Procrastination is the worst. And I don’t think anyone is immune to this behavior. Like… anyone.

And here’s why: procrastination is not the act of avoiding a task. It’s actually the act of avoiding a specific emotion (or host of emotions.)

It’s an emotional regulation issue. And our society teaches us to avoid emotions that are uncomfortable to feel, talk about, or express.

So naturally, we’ve learned (erroneously) that we should not feel negative emotions - and this is a real problem, because suppressing negative emotions and not allowing ourselves to process them is precisely the moment where we develop coping mechanisms, like procrastination.

But when you think about it, emotions are simply a vibration in your body, caused by a thought. If you get comfortable feeling your negative emotions, however - identifying them, knowing what they feel like in your body, and allowing them to be there without pushing them away - you’ll overcome procrastination (and more, but for the sake of this post, we’ll limit the topic to procrastination.)

Let’s say you’re procrastinating on writing a speech that you have to deliver to a large group of people. Chances are, you’re closing the laptop or moving on to other tasks because you come up against the emotion of “nervous.” Here’s what’s probably happening in your brain:

I have to write a speech. Oh my god, what if it sucks?! Now I feel nervous. *shuts laptop, goes and does laundry.* 

A new thought might pop into your head justifying your actions like “maybe I need a break to find inspiration.” But the bottom line is, you stopped because you wanted to avoid feeling nervous.

And this cycle will continue (because you don’t want to feel nervous) until you are down to the wire and absolutely have to get it done.

At this point, you’re probably feeling even more nervous, not producing your best work, and panicking (holy moly - overwhelm!)

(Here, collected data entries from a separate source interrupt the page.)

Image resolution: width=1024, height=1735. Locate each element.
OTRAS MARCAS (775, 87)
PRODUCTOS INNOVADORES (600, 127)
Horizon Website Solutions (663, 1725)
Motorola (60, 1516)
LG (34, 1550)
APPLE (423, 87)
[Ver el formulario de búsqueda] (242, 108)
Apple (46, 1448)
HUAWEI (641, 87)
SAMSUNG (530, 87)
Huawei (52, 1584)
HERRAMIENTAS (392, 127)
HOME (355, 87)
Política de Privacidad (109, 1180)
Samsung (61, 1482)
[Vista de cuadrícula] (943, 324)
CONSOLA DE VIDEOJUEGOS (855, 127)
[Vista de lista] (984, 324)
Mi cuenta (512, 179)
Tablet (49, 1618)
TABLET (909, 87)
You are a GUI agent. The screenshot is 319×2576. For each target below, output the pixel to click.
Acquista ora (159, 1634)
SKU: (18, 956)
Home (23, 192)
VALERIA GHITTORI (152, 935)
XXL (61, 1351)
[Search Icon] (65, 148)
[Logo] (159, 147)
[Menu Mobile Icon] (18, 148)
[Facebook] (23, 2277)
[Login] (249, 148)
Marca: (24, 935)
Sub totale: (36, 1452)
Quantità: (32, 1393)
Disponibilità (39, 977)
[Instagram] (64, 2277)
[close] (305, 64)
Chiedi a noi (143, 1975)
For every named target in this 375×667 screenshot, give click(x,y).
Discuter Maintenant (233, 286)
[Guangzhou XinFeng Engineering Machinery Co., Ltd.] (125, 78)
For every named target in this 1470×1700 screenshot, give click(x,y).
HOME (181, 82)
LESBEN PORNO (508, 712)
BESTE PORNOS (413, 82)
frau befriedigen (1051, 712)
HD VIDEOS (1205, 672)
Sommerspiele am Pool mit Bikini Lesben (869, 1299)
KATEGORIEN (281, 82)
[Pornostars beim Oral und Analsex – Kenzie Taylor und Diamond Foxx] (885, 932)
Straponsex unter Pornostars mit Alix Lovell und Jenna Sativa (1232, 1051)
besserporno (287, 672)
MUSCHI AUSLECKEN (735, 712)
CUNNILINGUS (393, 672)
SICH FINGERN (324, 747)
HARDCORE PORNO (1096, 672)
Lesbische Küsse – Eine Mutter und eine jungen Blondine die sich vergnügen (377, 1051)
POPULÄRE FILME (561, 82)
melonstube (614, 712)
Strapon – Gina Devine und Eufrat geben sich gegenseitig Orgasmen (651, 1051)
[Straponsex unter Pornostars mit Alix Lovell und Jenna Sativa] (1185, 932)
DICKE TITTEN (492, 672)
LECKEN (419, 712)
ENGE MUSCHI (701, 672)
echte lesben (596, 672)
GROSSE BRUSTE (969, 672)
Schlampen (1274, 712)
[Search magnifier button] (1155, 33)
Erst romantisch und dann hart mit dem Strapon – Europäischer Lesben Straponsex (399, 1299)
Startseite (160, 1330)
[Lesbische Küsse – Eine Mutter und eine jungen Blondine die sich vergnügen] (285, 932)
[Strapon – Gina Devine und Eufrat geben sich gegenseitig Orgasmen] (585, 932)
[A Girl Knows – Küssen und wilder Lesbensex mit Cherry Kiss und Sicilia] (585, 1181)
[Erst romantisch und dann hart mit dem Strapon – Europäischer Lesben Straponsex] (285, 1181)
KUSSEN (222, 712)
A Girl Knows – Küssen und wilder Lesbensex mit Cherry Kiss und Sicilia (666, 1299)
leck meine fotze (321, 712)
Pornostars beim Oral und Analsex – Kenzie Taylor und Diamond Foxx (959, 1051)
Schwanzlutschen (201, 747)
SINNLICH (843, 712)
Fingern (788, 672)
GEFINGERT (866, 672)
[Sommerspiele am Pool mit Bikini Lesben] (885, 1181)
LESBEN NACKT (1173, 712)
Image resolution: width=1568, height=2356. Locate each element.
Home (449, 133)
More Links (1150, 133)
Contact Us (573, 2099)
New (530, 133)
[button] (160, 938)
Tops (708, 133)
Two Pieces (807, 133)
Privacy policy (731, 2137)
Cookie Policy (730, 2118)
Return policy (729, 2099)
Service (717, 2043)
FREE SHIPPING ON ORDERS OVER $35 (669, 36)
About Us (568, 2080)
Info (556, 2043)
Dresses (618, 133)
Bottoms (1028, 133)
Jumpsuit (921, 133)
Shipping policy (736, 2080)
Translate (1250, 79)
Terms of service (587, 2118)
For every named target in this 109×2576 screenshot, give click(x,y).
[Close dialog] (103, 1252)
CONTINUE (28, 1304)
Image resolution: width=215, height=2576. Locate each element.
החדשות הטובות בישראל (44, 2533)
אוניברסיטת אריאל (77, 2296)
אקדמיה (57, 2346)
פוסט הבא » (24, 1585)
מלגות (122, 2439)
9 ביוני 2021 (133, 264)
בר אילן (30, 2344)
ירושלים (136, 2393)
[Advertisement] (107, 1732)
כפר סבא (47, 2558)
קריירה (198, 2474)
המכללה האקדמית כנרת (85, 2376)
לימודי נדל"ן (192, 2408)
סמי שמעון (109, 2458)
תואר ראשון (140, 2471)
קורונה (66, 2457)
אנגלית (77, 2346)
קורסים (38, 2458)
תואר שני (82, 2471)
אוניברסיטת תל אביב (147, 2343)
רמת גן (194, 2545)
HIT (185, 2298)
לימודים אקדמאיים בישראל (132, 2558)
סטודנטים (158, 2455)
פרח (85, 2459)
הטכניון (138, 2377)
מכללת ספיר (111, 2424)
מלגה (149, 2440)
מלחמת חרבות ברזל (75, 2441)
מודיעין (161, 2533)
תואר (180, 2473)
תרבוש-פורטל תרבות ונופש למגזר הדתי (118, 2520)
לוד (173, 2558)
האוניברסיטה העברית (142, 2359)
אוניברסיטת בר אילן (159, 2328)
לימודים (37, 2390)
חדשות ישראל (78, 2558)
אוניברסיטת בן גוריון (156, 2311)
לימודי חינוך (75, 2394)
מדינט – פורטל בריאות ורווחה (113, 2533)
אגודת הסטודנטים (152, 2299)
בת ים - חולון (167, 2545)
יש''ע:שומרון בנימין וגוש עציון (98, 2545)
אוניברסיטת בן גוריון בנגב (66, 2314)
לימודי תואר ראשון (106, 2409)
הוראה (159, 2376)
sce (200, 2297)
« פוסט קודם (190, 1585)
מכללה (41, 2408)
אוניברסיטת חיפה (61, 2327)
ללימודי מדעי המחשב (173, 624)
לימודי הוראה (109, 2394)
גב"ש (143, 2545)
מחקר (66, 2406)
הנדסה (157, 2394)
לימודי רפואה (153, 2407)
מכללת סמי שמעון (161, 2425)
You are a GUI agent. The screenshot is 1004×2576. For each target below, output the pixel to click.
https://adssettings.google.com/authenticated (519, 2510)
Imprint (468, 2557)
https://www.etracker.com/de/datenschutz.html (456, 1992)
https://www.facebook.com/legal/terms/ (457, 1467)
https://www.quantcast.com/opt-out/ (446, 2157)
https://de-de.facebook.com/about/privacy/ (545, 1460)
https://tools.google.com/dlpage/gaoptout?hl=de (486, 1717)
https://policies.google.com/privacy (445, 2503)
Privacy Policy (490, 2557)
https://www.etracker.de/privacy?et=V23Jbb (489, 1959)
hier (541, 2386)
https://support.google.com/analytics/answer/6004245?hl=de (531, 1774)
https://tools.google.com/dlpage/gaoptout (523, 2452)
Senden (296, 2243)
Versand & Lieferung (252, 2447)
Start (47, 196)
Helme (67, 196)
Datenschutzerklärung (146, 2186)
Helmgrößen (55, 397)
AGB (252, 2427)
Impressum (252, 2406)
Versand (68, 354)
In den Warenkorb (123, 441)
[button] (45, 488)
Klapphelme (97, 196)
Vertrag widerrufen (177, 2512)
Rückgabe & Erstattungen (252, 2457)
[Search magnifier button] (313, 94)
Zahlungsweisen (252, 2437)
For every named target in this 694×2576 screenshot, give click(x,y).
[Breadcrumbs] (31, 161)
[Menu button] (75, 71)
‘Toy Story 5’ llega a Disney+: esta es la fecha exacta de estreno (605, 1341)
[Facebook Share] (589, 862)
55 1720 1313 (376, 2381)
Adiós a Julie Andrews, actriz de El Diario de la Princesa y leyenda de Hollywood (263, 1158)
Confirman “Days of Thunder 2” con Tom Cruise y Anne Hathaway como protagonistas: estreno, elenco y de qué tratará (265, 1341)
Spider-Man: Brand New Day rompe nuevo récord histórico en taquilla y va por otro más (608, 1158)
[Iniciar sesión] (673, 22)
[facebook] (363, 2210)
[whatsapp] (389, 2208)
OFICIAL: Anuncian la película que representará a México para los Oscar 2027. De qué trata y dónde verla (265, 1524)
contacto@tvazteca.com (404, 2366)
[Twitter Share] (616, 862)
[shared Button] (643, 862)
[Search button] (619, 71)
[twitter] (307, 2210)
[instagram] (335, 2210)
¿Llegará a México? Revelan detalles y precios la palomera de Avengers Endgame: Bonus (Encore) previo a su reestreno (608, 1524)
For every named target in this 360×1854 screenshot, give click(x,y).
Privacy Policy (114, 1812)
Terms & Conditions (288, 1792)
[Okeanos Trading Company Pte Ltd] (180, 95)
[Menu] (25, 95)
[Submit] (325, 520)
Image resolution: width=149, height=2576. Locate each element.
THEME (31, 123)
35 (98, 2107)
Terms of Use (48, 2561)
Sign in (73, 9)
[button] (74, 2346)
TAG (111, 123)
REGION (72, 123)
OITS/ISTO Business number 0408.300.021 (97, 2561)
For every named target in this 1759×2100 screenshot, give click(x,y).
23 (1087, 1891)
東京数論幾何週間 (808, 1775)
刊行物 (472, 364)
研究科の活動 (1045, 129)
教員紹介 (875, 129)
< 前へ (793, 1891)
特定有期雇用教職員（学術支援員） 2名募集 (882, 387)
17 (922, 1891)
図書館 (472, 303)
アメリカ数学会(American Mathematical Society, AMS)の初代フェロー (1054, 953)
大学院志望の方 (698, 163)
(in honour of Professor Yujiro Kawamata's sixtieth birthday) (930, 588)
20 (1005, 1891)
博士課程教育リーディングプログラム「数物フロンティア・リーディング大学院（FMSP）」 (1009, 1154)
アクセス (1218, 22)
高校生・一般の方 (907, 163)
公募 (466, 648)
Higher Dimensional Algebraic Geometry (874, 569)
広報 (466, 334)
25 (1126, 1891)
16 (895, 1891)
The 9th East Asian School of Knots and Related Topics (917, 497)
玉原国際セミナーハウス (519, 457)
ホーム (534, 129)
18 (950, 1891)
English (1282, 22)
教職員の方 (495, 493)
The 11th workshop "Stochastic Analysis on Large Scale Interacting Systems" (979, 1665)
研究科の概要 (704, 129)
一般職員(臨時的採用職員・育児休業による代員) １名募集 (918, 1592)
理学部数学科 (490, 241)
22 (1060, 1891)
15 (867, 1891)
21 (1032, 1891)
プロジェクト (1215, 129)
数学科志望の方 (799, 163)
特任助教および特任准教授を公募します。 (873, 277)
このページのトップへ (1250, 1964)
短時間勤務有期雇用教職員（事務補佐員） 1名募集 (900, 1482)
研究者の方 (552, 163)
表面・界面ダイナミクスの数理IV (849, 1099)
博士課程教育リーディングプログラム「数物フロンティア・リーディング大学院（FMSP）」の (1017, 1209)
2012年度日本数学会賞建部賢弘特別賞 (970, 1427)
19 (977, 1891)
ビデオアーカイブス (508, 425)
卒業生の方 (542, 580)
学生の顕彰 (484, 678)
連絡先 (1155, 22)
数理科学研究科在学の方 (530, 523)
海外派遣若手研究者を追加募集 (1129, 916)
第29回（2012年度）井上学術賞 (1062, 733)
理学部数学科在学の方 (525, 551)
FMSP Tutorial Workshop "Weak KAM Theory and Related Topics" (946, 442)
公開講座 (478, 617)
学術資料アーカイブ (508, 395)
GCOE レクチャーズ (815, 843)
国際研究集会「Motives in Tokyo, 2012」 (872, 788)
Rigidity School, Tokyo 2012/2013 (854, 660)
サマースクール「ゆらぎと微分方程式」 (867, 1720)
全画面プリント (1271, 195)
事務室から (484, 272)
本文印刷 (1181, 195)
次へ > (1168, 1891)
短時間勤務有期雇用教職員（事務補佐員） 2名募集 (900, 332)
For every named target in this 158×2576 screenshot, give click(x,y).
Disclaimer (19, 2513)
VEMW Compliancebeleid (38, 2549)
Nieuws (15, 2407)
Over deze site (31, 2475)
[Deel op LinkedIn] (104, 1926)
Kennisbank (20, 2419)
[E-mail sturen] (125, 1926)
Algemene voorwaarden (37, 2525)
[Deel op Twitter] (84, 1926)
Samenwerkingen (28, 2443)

But you can break this cycle, and pretty easily with practice. At the point where you felt nervous in response to the thought “omg, what if it sucks?!” all you needed to do was process that emotion.

Here’s what that means:

Identify your emotion. Name it. Feel it in your body and describe it.

Seriously, this simple process is magical. Because something starts to happen as you do this.

You learn what it feels like and you become acquainted with it in a more intimate way. You might still not like the feeling, but you grow more comfortable with it being there. And when you’re comfortable with it being there, and you allow it to exist as you move through tasks, you no longer give in to the urges to do something else.

In other words, you stop procrastinating.

When feeling the emotion itself is the scariest thing that can happen to you, and you know how to manage your emotions, you can do anything.

Learning to process your emotions is THE key to ending your cycle of procrastination.